Recent years have seen a widespread drop in global unemployment rates but what continues to puzzle economists has been the subsequent failure of wage inflation to follow suit. This has created an unusual phenomenon of wage stagnation across global markets, according to the eighth edition of the Hays Global Skills Index (the Index), a report published today by recruitment experts Hays in collaboration with Oxford Economics.
This year’s report – titled ‘The Global Skills Dilemma: How Can Supply Keep Up With Demand?’ – examines 34 professional labour markets, and investigates the macro trends, challenges and opportunities facing the world’s workforce. The report focuses on wage stagnation and the structural changes in the labour market which underpin this supply-demand mismatch and explores related topics of technological change and automation.
This year’s Overall Index Score remains unchanged from 2018 at 5.4, despite growing geopolitical uncertainty across global markets. The Overall Index Score is an aggregate of the seven key Indicators across all 33 markets assessed. High-skilled labour market conditions remained similar to those of last year. However, trends in wage stagnation, underemployment – where people who wish to be employed full time are not – and talent mismatch across different geographies contributed to the varying regional Index scores.
The Talent Mismatch Indicator rose to 6.7 in 2019 up from 6.6 last year, its highest level since the Index began in 2012. This troubling trend continues to drive wage gaps between high- and low- skilled workers, particularly in the Asia Pacific region.
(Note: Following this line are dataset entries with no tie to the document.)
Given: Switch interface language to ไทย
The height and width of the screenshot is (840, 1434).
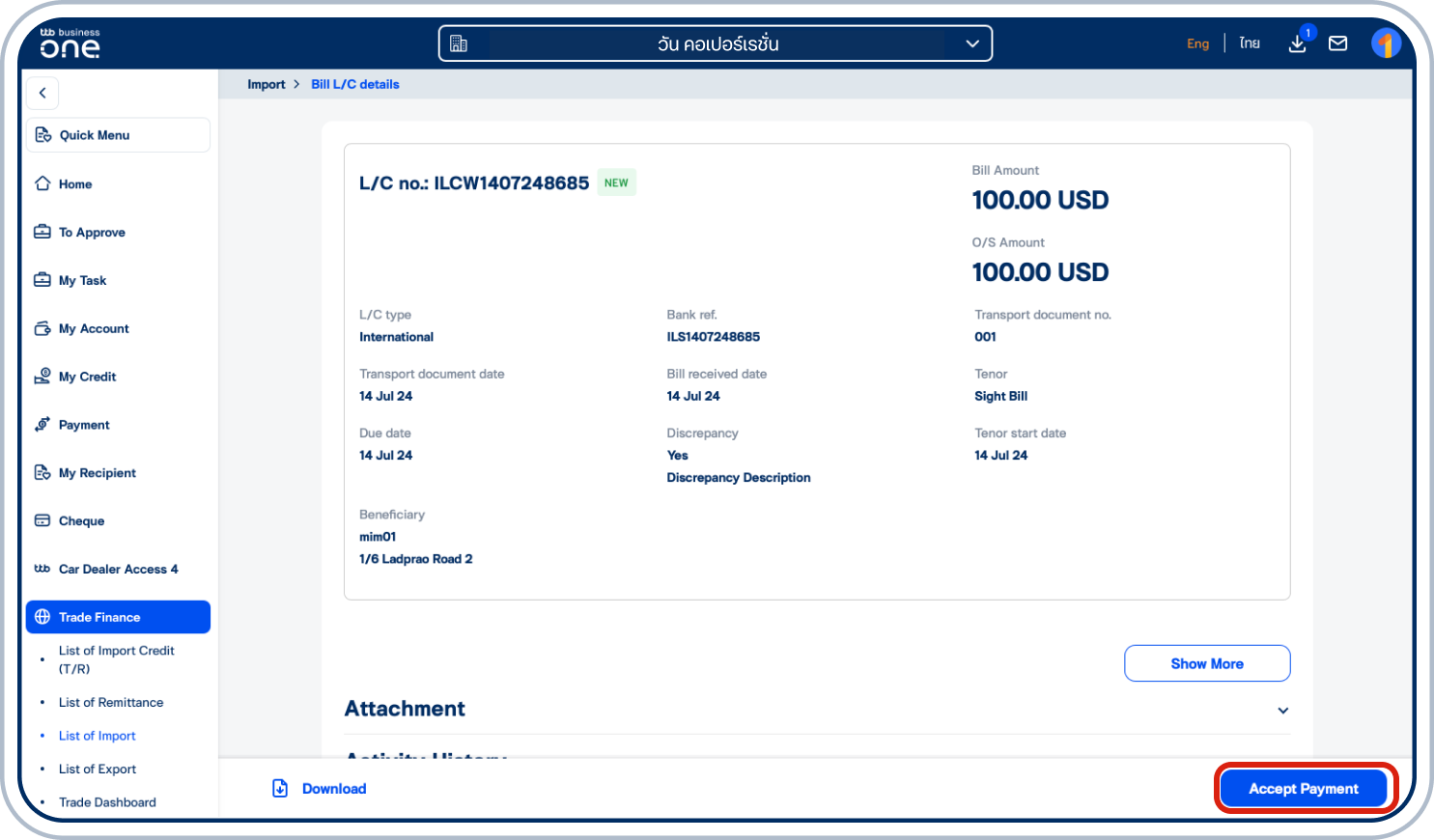Looking at the screenshot, I should [1250, 42].
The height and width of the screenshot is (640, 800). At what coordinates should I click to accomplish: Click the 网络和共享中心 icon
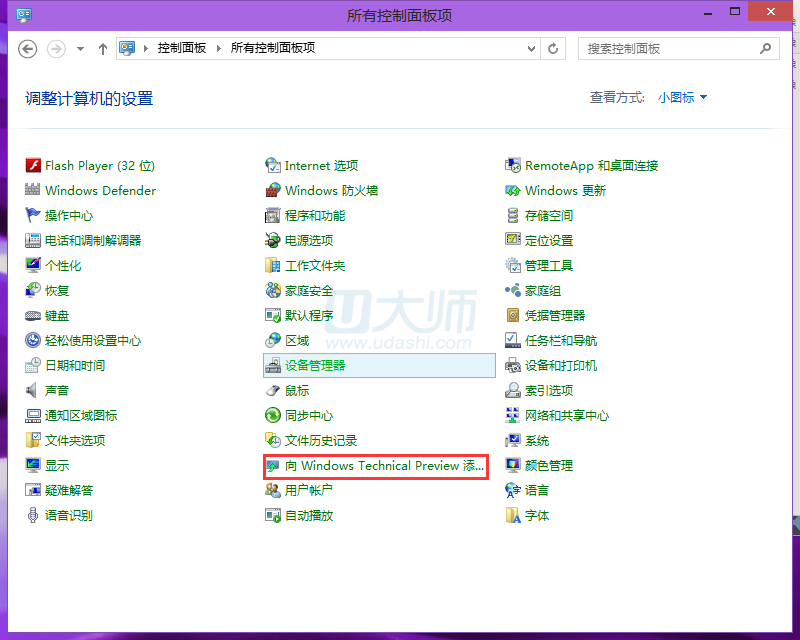point(513,416)
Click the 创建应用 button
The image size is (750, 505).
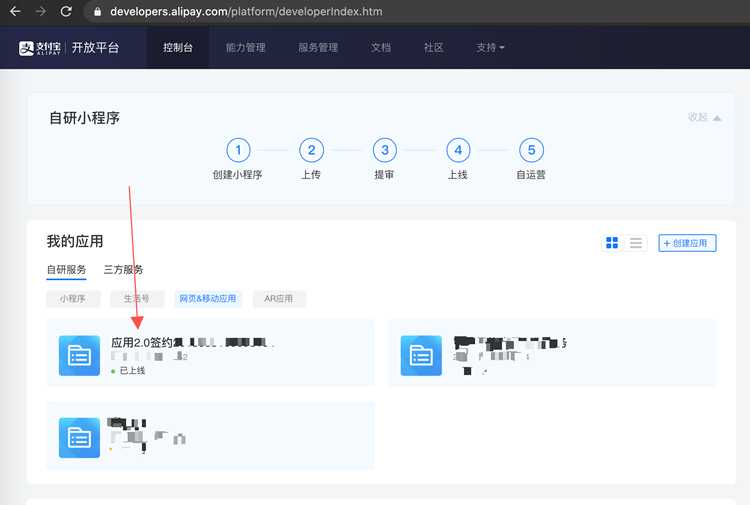(687, 243)
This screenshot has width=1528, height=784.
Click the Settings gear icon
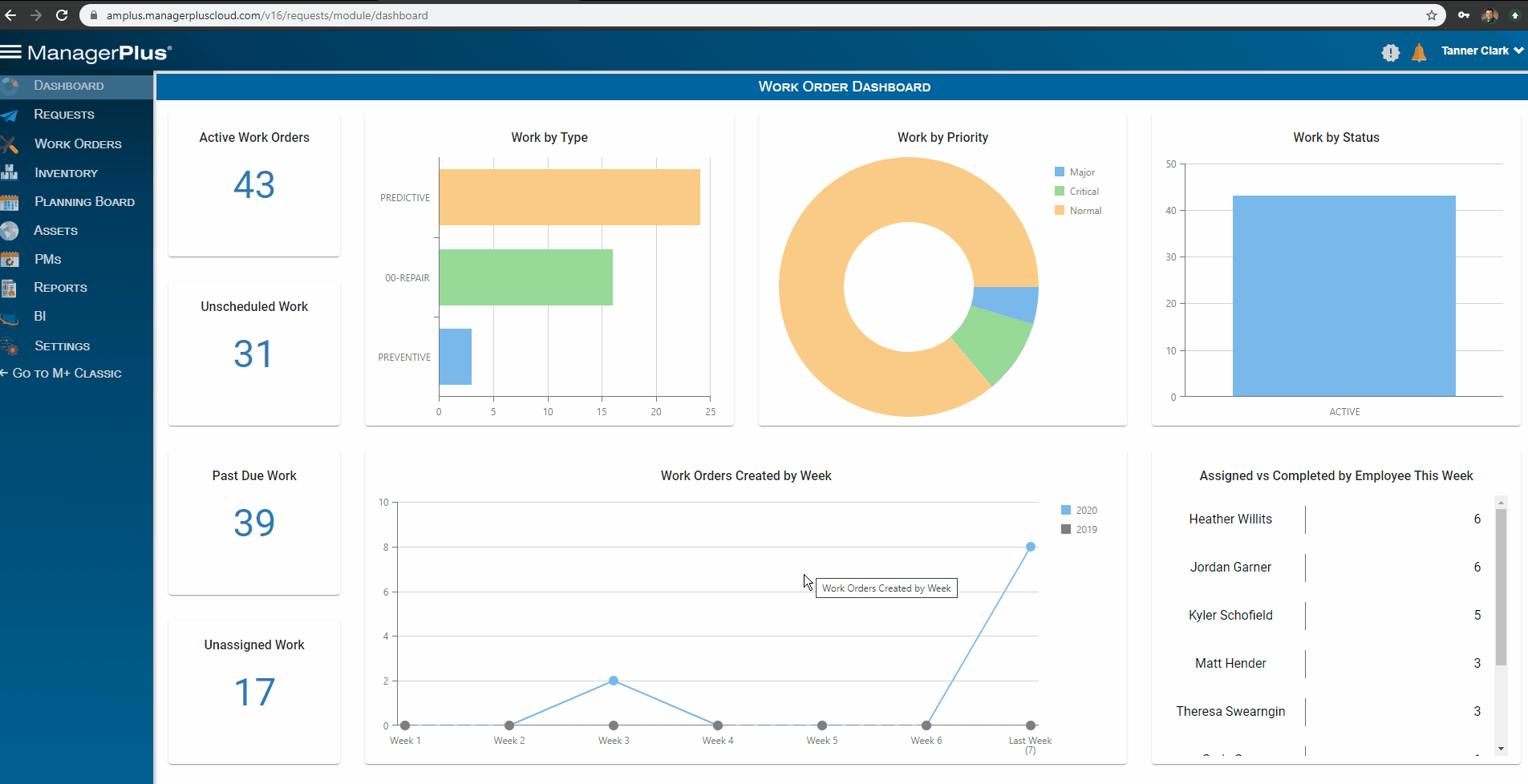10,346
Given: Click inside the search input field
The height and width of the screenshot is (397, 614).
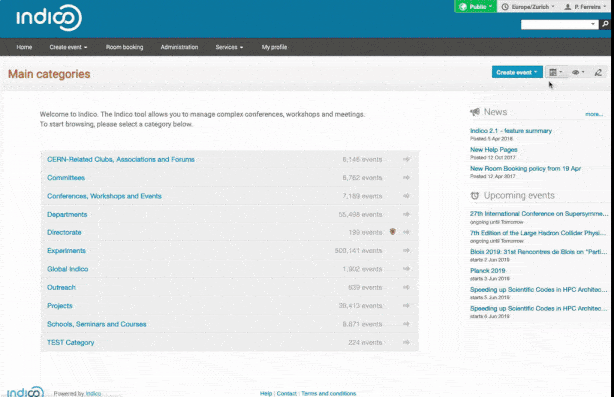Looking at the screenshot, I should [555, 24].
In addition, the most sought-after skills are in short supply globally causing falling participation rates, particularly in North America, and driving up underemployment.
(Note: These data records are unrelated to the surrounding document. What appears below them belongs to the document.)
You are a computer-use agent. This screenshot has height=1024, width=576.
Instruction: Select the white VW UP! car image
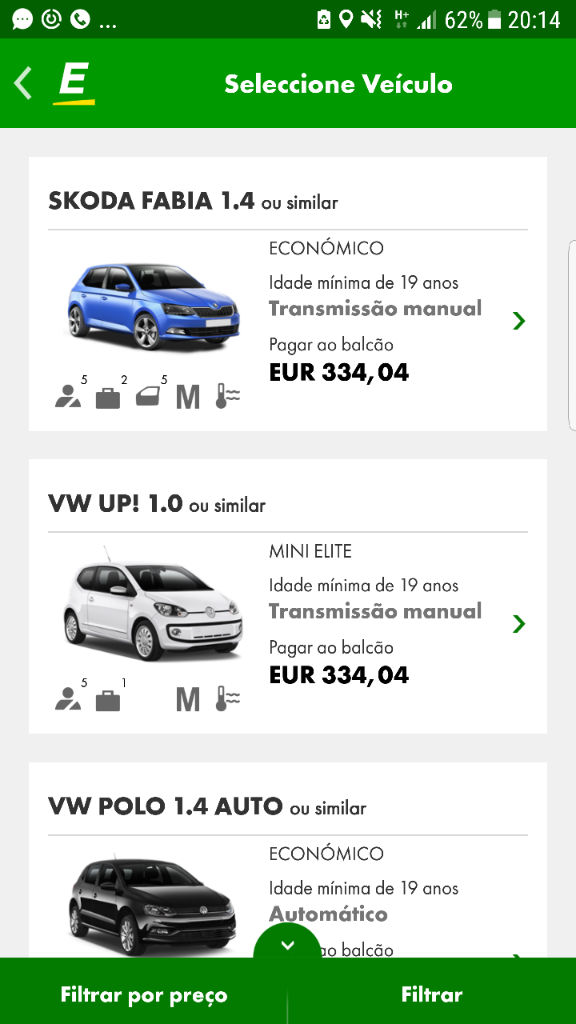coord(153,604)
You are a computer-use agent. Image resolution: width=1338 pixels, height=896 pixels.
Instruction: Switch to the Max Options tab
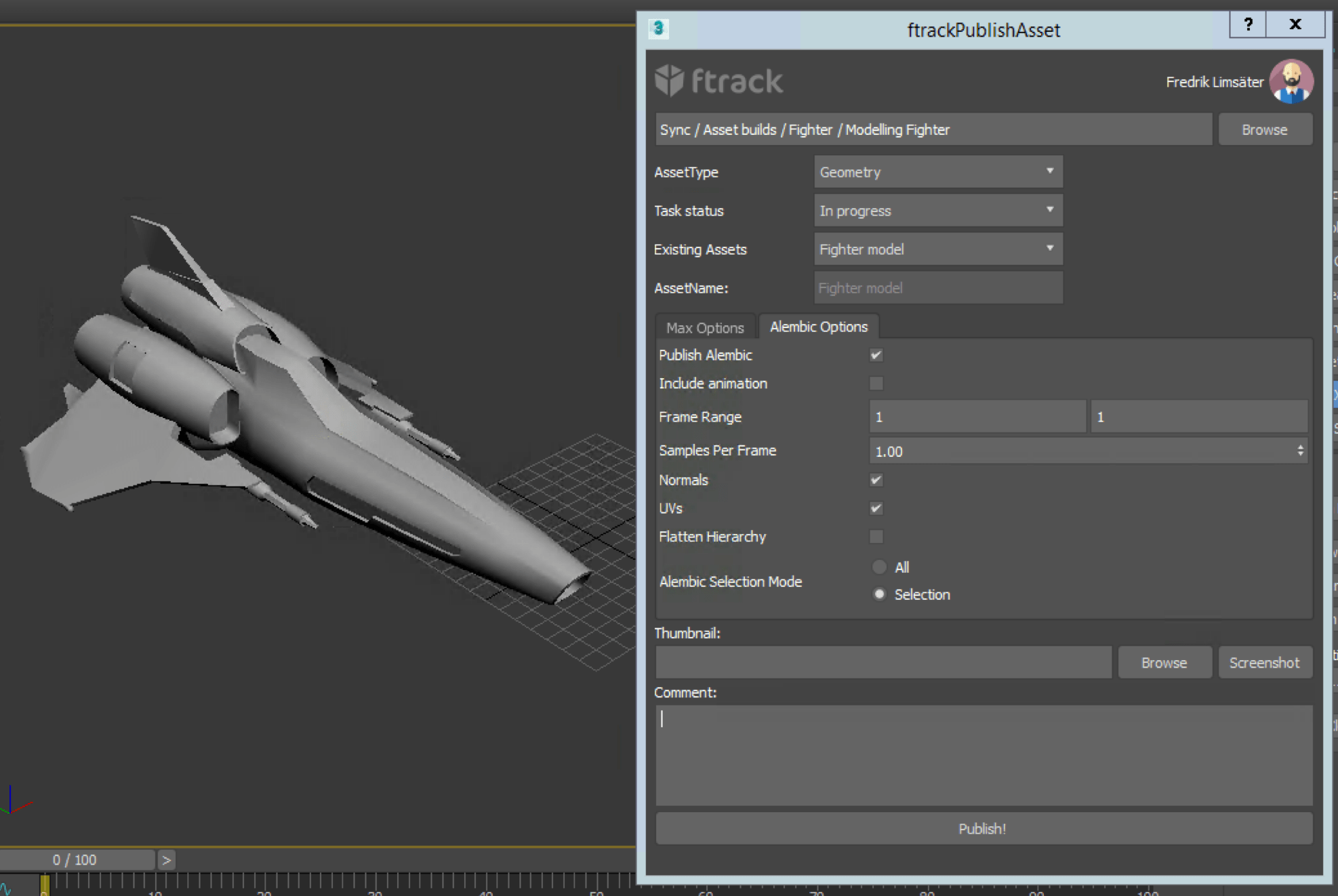(705, 328)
This year’s Index identifies rapid technological development as one of the main contributing factors, exacerbating underemployment and talent mismatch, as employers struggle to find suitably skilled workers to fill vacancies. It advises governments and businesses to ensure the workforce is prepared for automation through training and upskilling of current roles, specifically in skills which are less vulnerable to the forces of outsourcing and automation, such as creative and critical thinking.
The report also pinpoints technology as a contributing factor to widespread wage stagnation even in the world’s advanced economies, and IMF research attributes 50 percent of the decline in labour share to technological improvements. Current wage stagnation shows that high levels of employment are no longer associated with rising wages, and instead stem from structural changes in the labour market. Regulations that restrict worker mobility, reduce competitiveness and are detrimental to businesses in the long run.
Finally, the report analyses the potential impact of gender segregated roles on jobs and wages. Studies have increasingly begun to show that wages in female-dominated occupations are lower and are more susceptible to the forces of globalisation and automation. Women’s predominance in specific routine occupations is found to explain almost 5 percent of the gender wage gap and these roles are more vulnerable to automation. Similarly, occupational segregation may also limit women’s ability to take advantage of the benefits of globalisation in developing economies.
Against a backdrop of increasing economic uncertainty and continuous technological progress, employers must invest in training for the long-term, minimise underemployment through strategic allocation of human capital and empower the global workforce to succeed amidst changing working conditions.
Commenting on the findings of the Index, Alistair Cox, Chief Executive, Hays plc said:
“This year’s Index highlights both a structural change in the labour market, as well as technological innovations that underpin the wage stagnation evident across global labour markets. This, coupled with underemployment as a long-term effect of the Global Financial Crisis, means the global workforce faces both fewer opportunities to work and compensation that may not necessarily keep pace with rising costs and inflation.
Our key findings suggest that wage growth across the globe has flatlined, and an increasing number of workers are underemployed. In order to increase worker satisfaction and improve labour market productivity, governments and employers should look to address wage stagnation and allocate human capital more efficiently.
“The long-term trends shown here have significant ramifications for key stakeholders such as businesses, policymakers and workers themselves. It is crucial that going forward more investment is made in aligning the roles of technology and the workforce and adapting training accordingly. This way, workers can maximise productivity in tandem, rather than in conflict, with technological advancements. If we don’t seek to address these issues in the near future, we risk further discouraging workers by failing to increase wages, provide full employment and account for technological progress in the workplace. While complex, the skills and wage crises are ultimately linked, and to avoid either spiralling out of control employers must collectively re-evaluate both wage growth and skills in the global labour market.”